Dünya gibi Türkiye’de Koronavirüs salgını dolayısı ile olağanüstü günler yaşıyor. Kimseye çok fazla suç bulmamak lazım! Ne diğer dünya ülkeleri ne de tıp bu virüse henüz bir çözüm bulmuş değil.
Avrupa ve Amerika’da önlemlerin yetersiz ve geç alınmasından dolayı büyük vaka sayılarına ulaşıldığı ve ulaşılmaya devam ettiği görülüyor.
Birçok ülke virüsün ilk çıktığı Çin’deki vaka sayısını geçti. Belki Türkiye’de bu sayı geçilecek. Türkiye’de dış temas bağlantısı daha önce denetime alınsaydı belki daha iyi olurdu.
Türkiye’de ise hükümet insanları uyarmaya başladı. İnsanlar uyarılara uymayınca yaşamsal alanlarda kademe kademe kısıtlamalara gidildi. Birçok konuda yasaklar geldi.

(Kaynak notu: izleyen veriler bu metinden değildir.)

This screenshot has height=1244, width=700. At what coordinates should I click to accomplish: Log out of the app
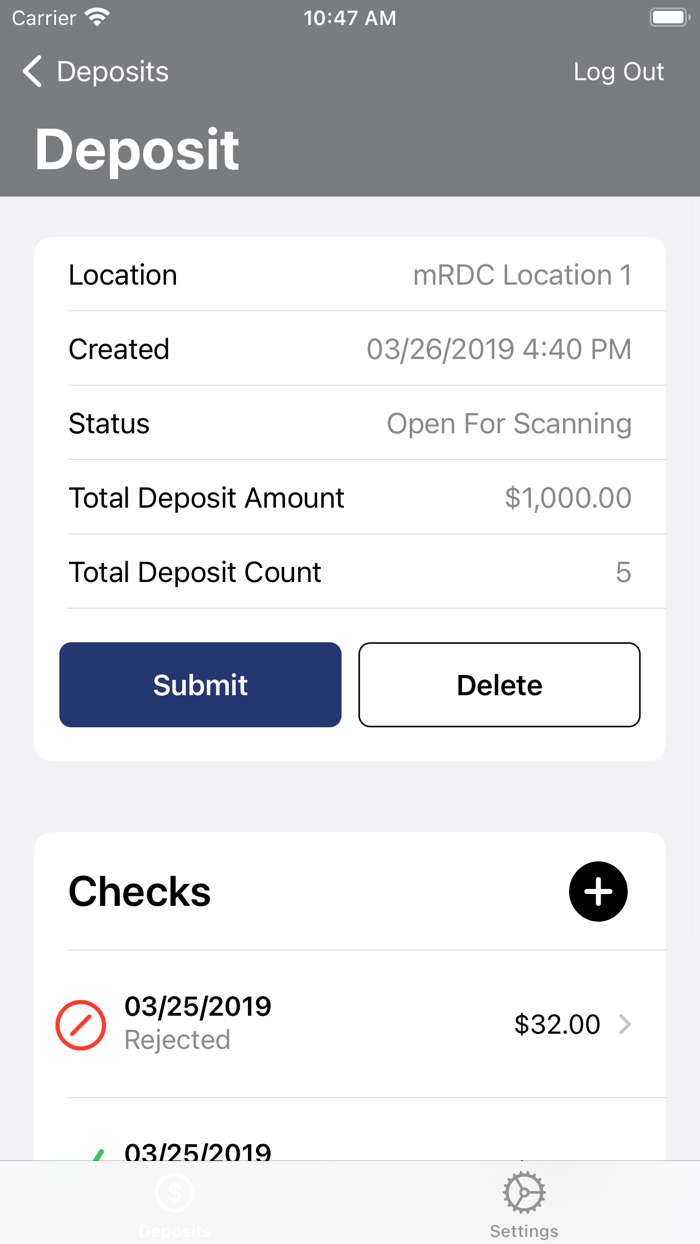(x=618, y=71)
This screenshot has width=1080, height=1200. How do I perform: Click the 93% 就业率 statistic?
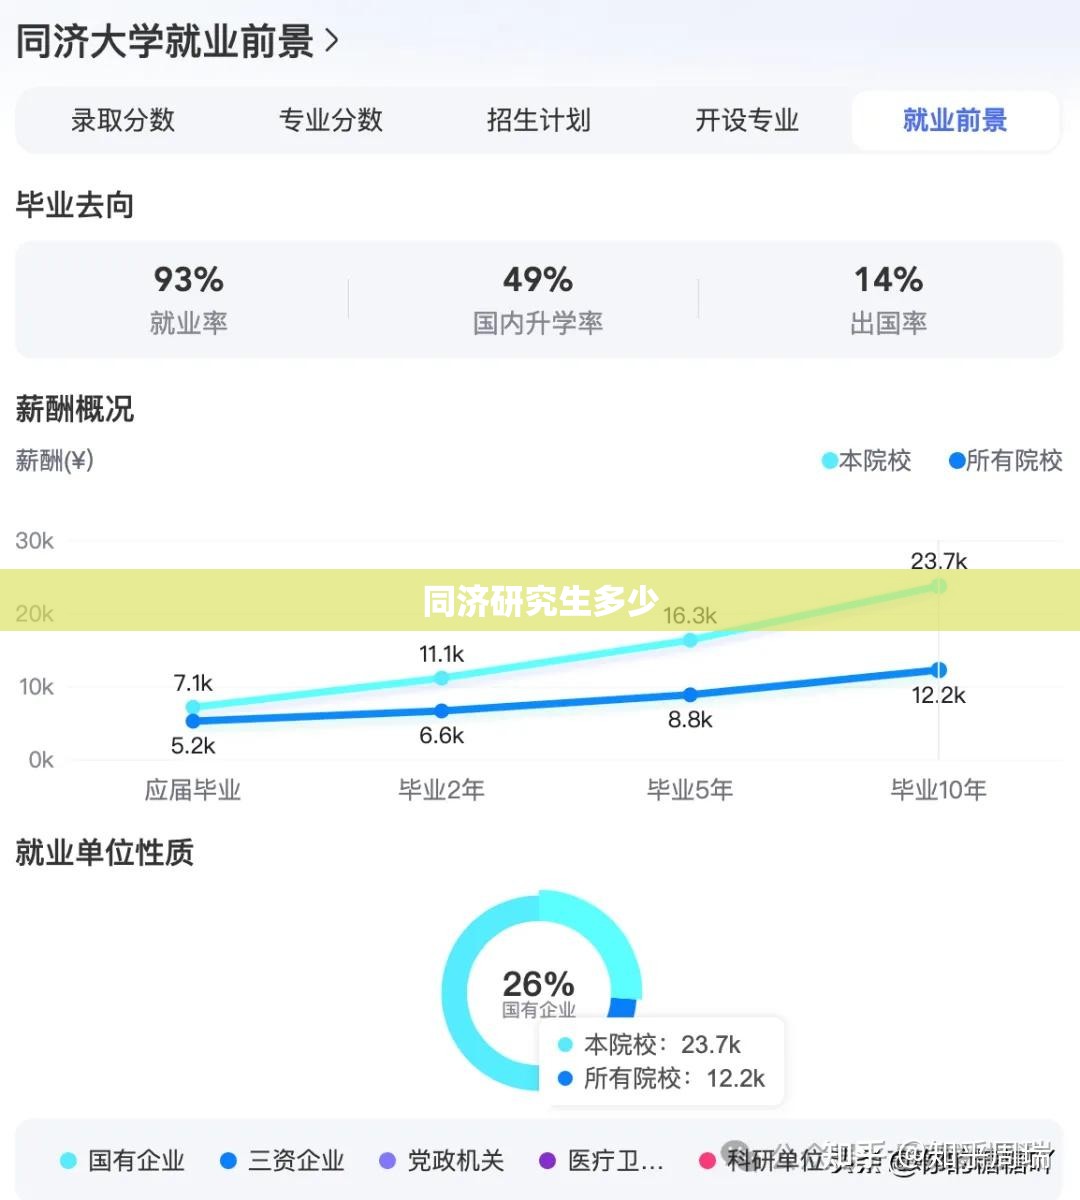click(189, 299)
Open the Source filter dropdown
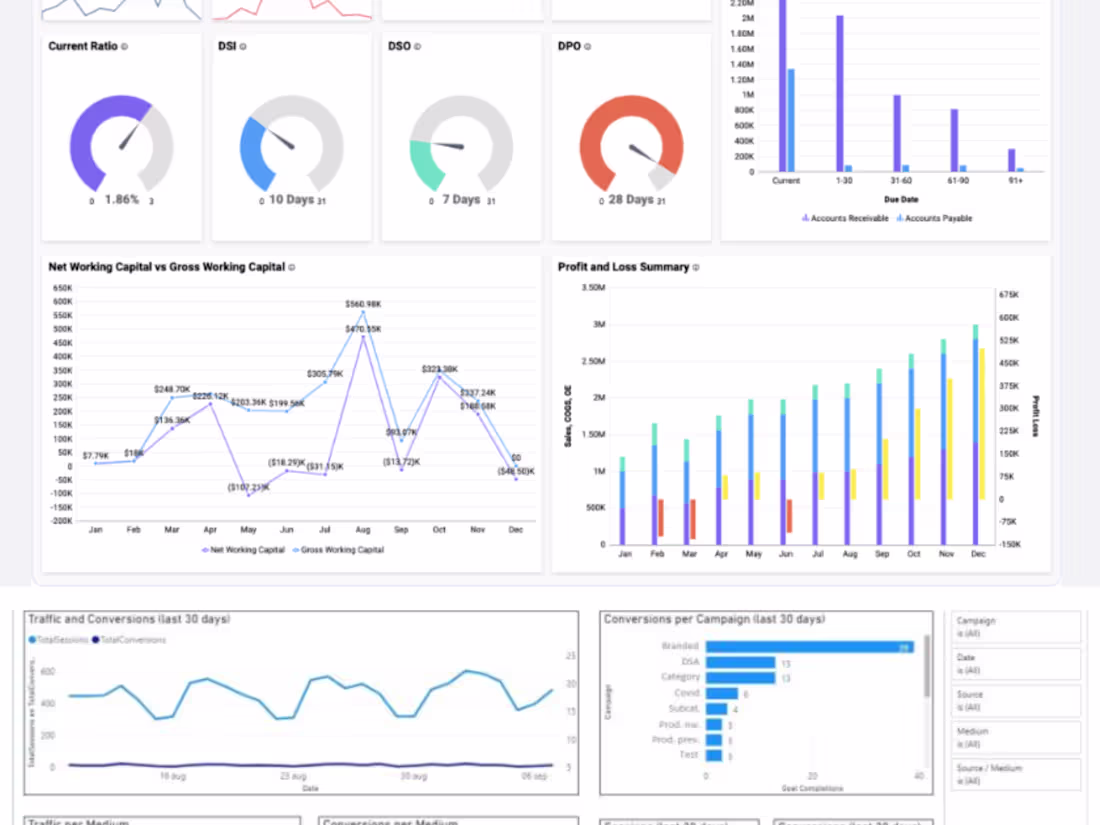The height and width of the screenshot is (825, 1100). [x=1016, y=700]
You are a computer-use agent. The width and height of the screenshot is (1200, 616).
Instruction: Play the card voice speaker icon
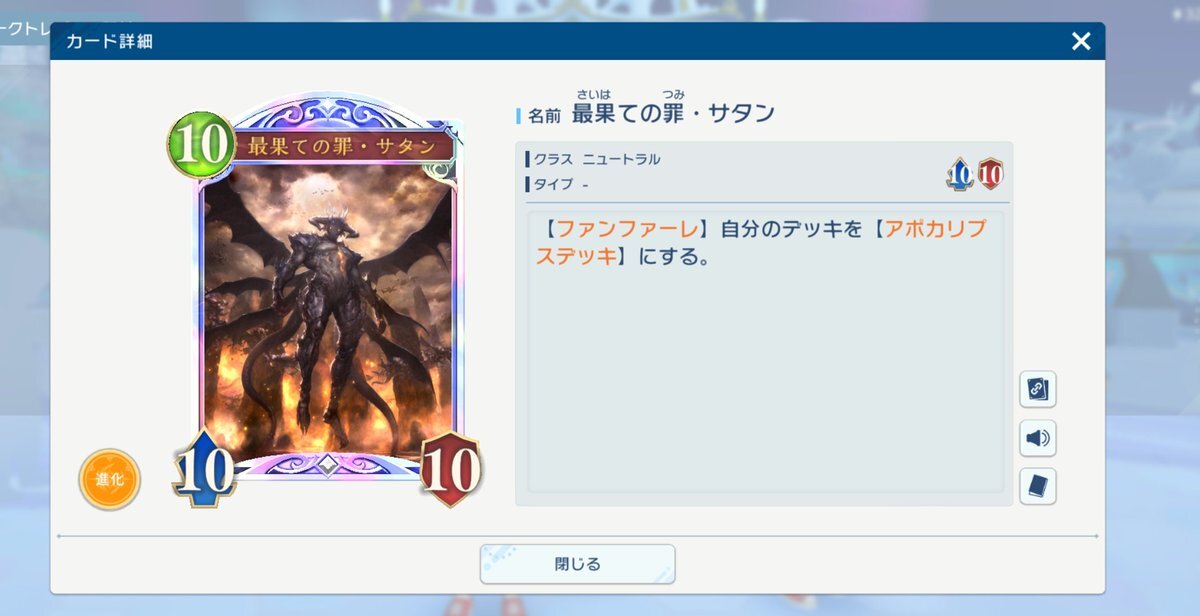(1038, 438)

En son Büyükşehirlerde hafta sonu sokağa çıkma yasağı geldi. Hafta sonu yasağı gelirken, genelge detayları da aynı anda verilmeliydi. Detaylar biraz geç verilince millet sokakta, bakkal ve fırınlara hücum etti. Bu görüntü hoş olmadı.
İstanbul Valiliği twitter hesabından yasak açıklamasını yaptıktan, yarım saat sonra detayları açıkladı.
Ama her şeye rağmen devlet ve hükümetin süreci samimi, gayretli ve başarılı sürdürdüğüne inanıyorum. Kademeli olarak alınan önlemler, virüsün yayılma hızını yavaşlattı. İnsanların ve devletin sosyo-ekonomik yapısı bir anda durdurulmadı.
Duran bir aracı hareket ettirmek daha güçtür. Ama hafif hareket eden araç daha hızlı kalkış yapar ve yol alır. Sosyo-ekonomik hayatta bu örnek gibidir.
Salgın Türkiye’de yasaklamalar birlikte biraz kontrol altına alındı. En azından ölümcül vaka sayısı düşük! Hastanelerde yer bulunabiliyor. Bu yasaklar getirilmese herkes aynı anda virüsü kapacak ve hastaneler yetersiz kalacaktı.
Bu salgın Türkiye’de kontrol altında, yasaklarla birlikte biraz daha devam edecek gibi görülüyor. Devlet ve hükümet bence gerektiği gibi müdahaleleri yapıyor.
Zaman moral bozma, bir birine düşme, devleti hükümeti yerme zamanı değildir!
Bu salgın bittikten sonra elbette bunun dünyada ekonomik ve siyasi sonuçları olacaktır.